◆ **PROBLEM TO SOLVE**
Reproduce the lines below, everything from the line containing "You are a computer-use" down to the line containing "(x=497, y=90)", with both of those lines included. Do not include the pictures in your answer.

Extracted records:
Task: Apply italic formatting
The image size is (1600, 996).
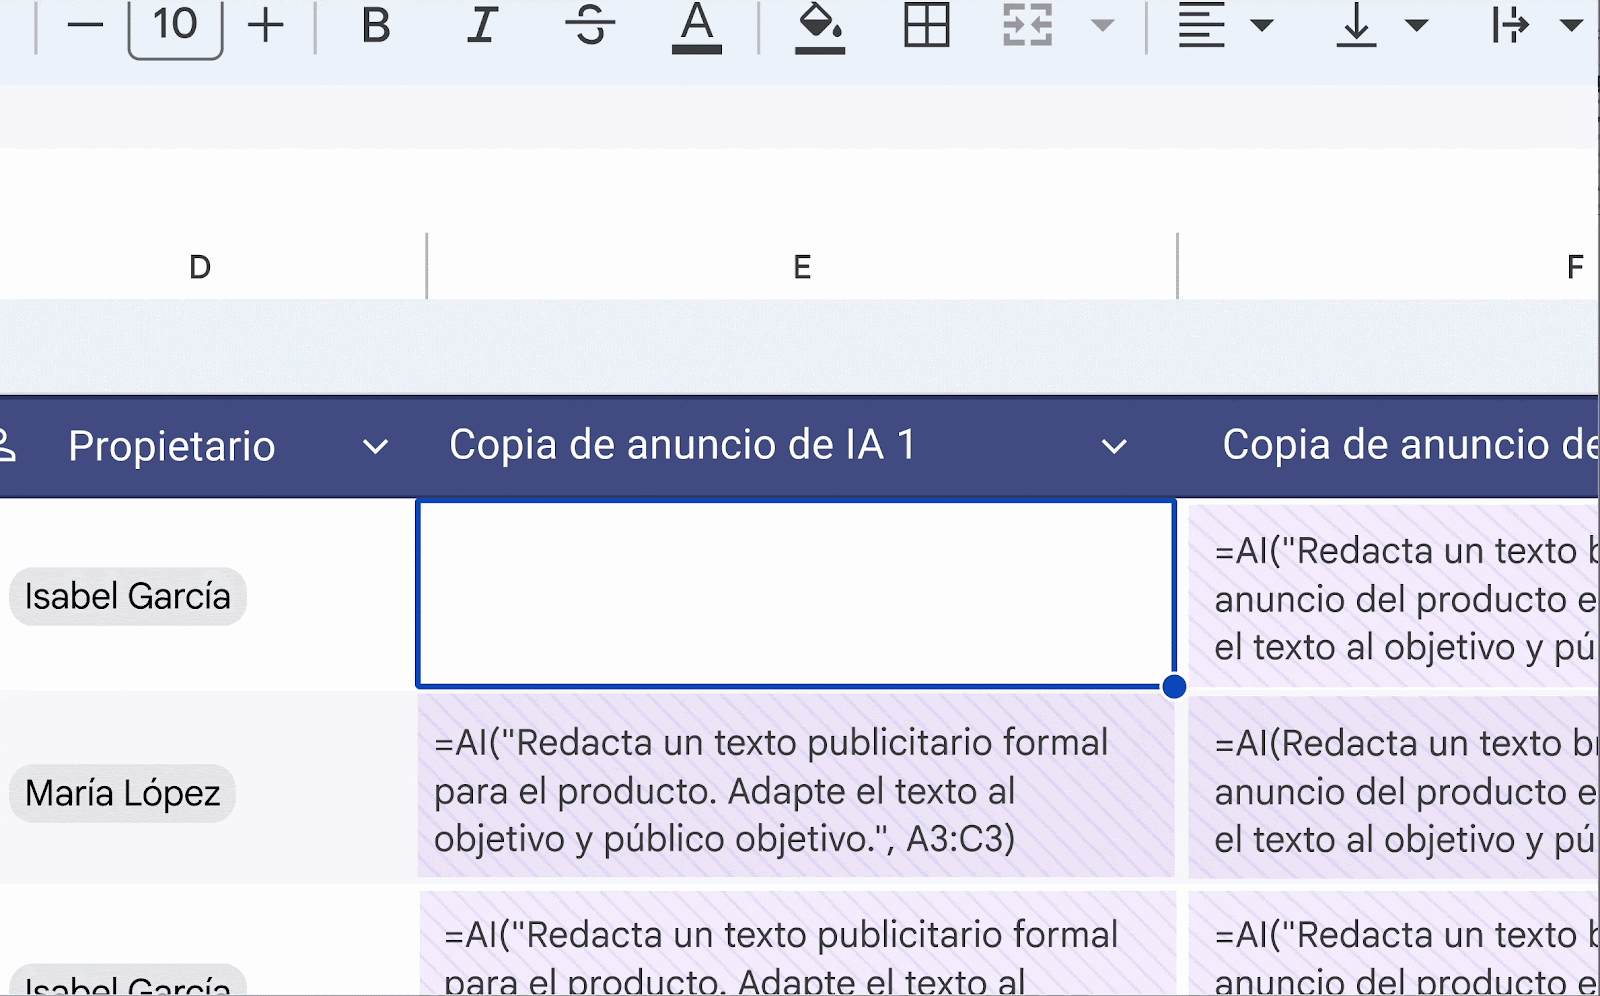Action: click(481, 27)
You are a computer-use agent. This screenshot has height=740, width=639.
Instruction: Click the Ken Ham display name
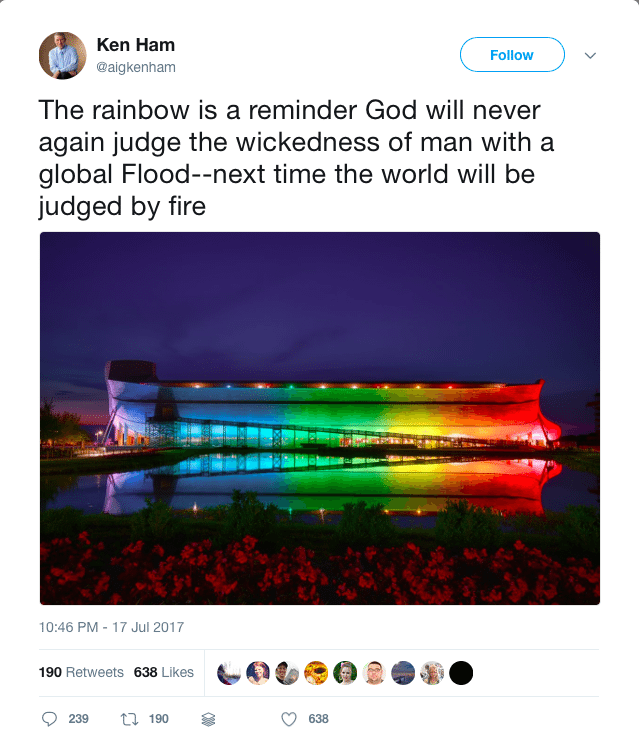136,45
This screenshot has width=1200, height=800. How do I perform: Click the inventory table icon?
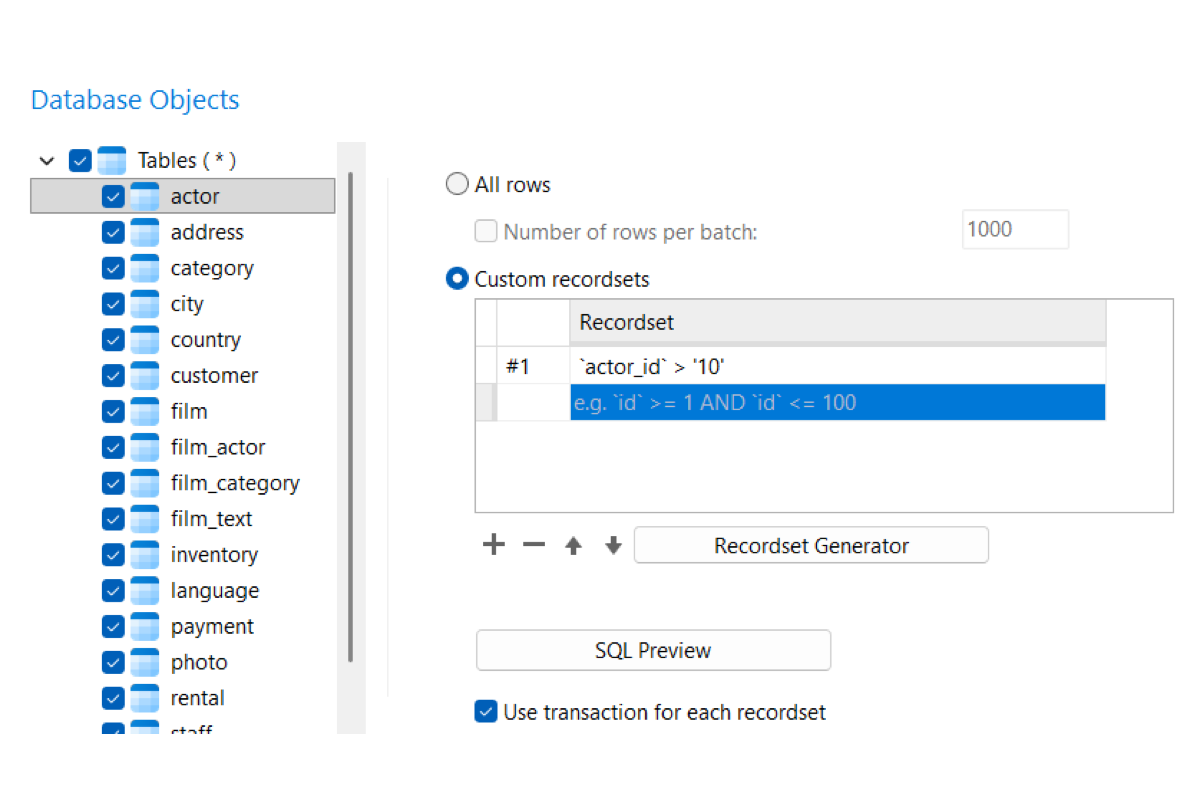click(x=145, y=555)
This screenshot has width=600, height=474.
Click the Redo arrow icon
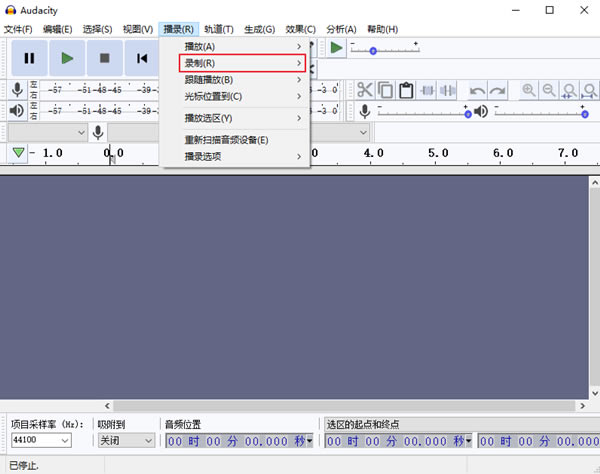(x=497, y=90)
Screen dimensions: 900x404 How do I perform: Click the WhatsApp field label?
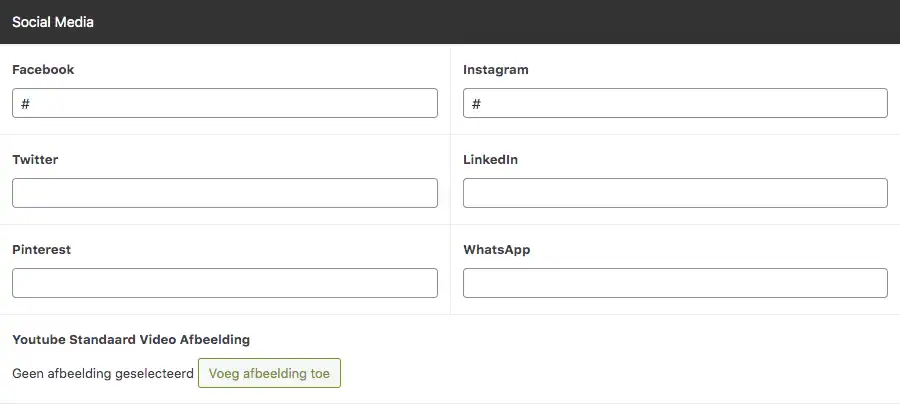pos(497,250)
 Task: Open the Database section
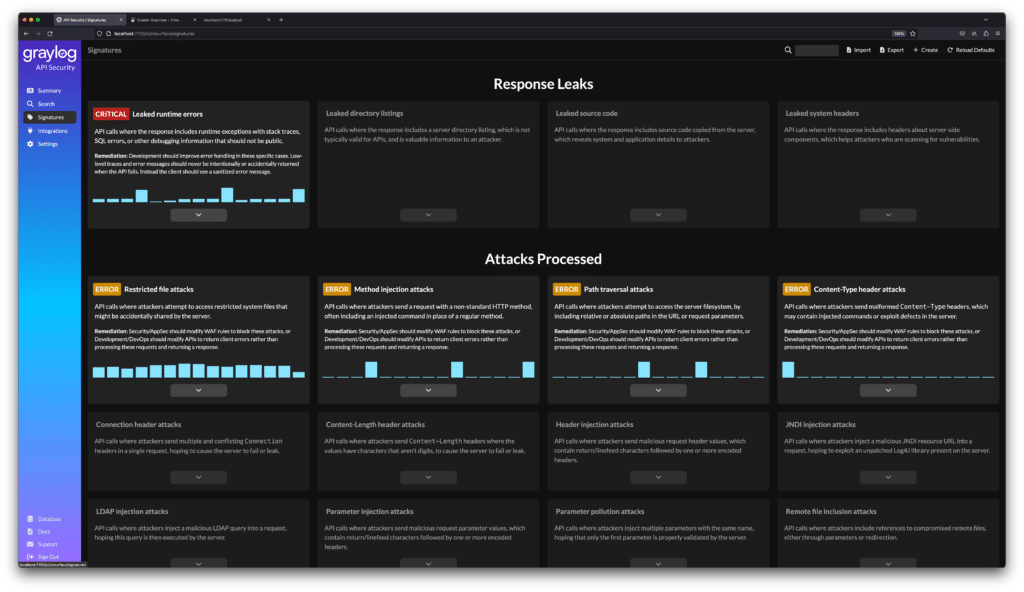(x=48, y=519)
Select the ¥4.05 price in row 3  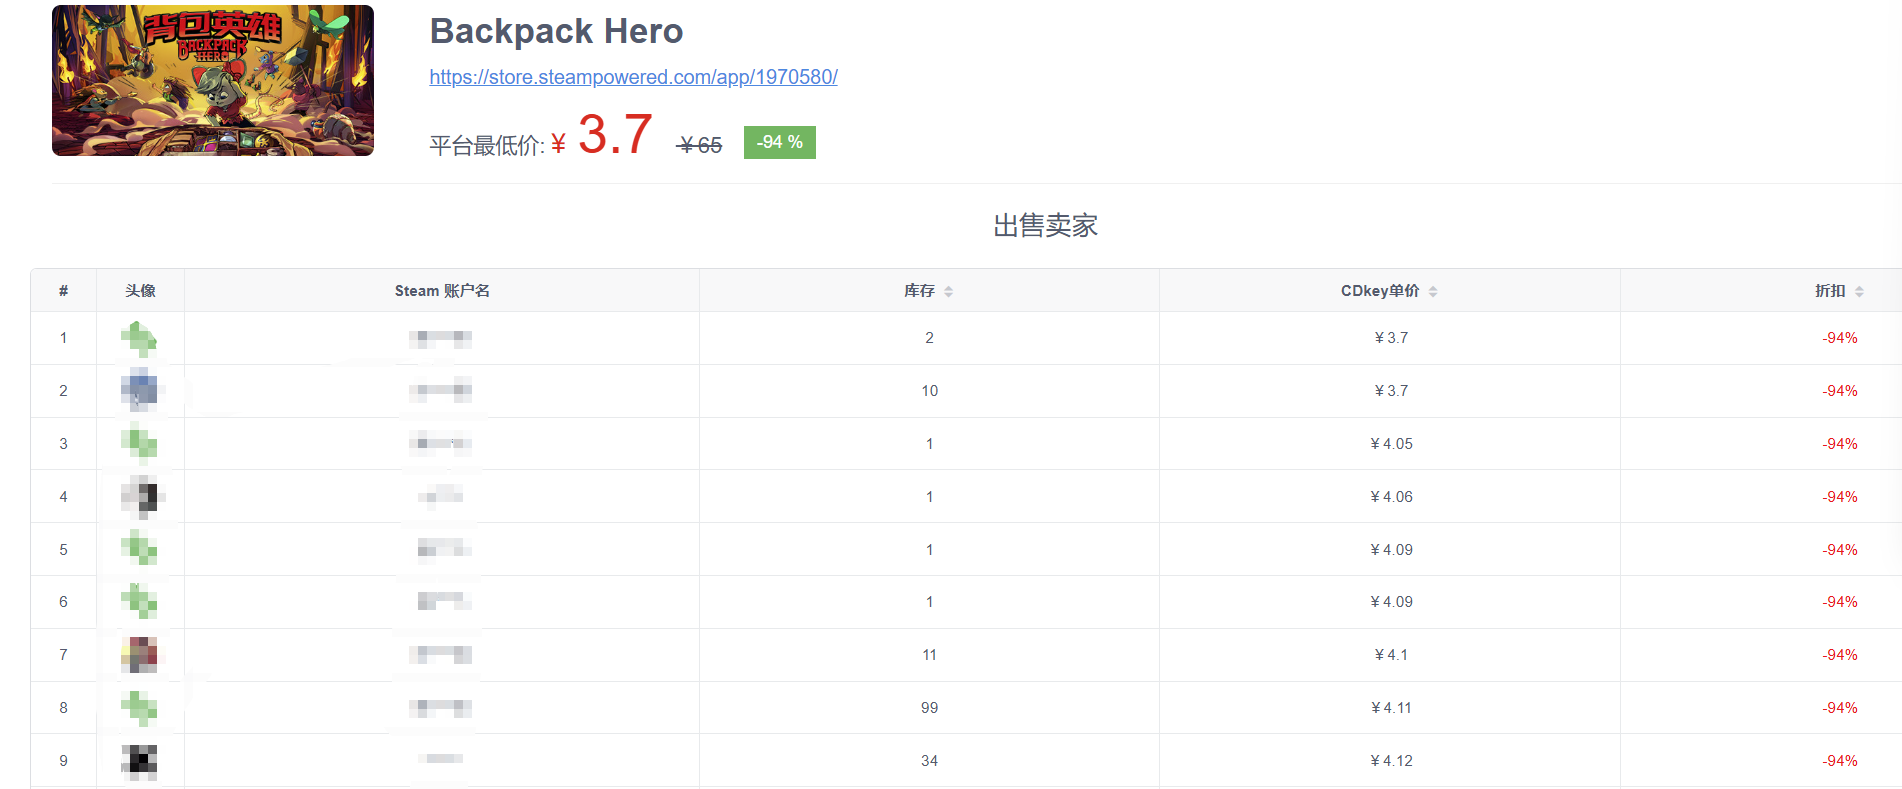1391,444
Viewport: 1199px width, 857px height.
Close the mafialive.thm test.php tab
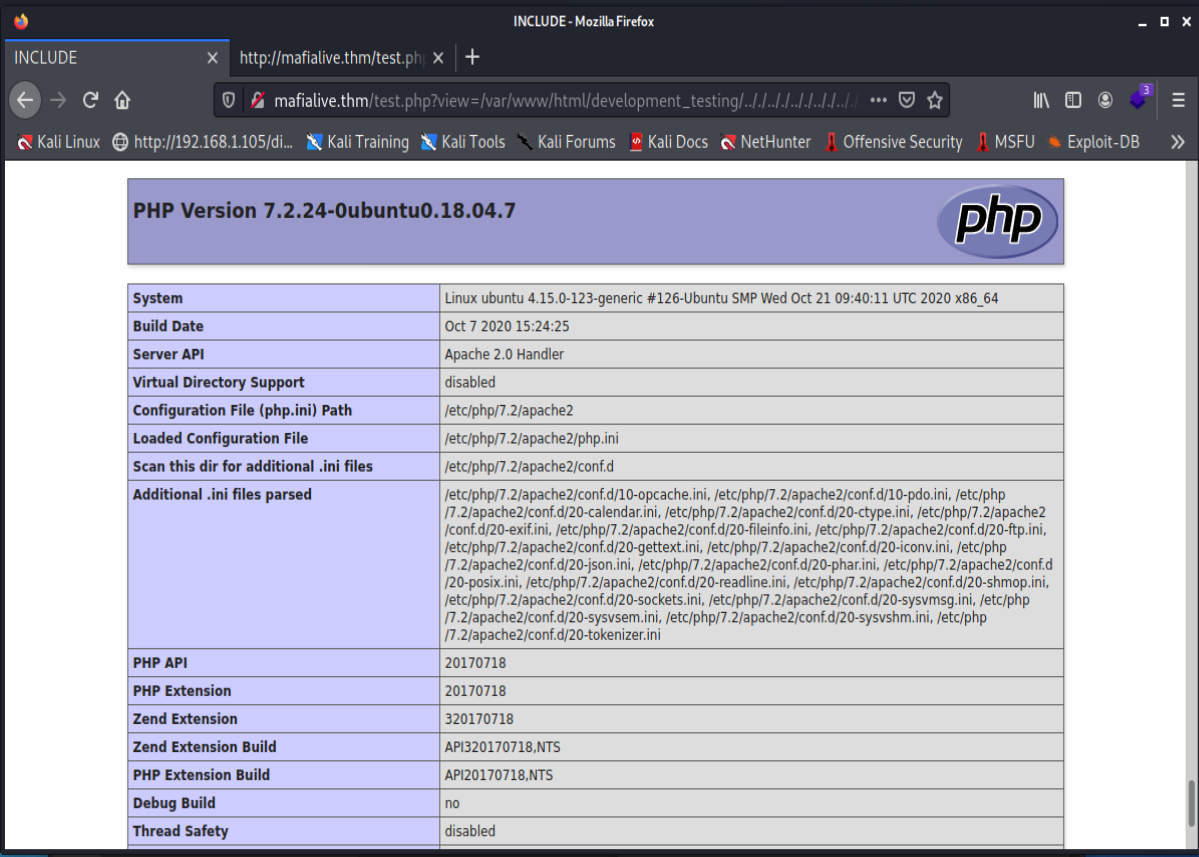(439, 58)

◆ **RESULT FOR THIS TASK**
You are a computer-use agent. This screenshot has height=740, width=639.
Instruction: Click the Ken Ham display name
136,45
This screenshot has width=1200, height=800. How do I perform: Click the inventory table icon?
click(x=145, y=555)
This screenshot has width=600, height=474.
Click the Redo arrow icon
(x=497, y=90)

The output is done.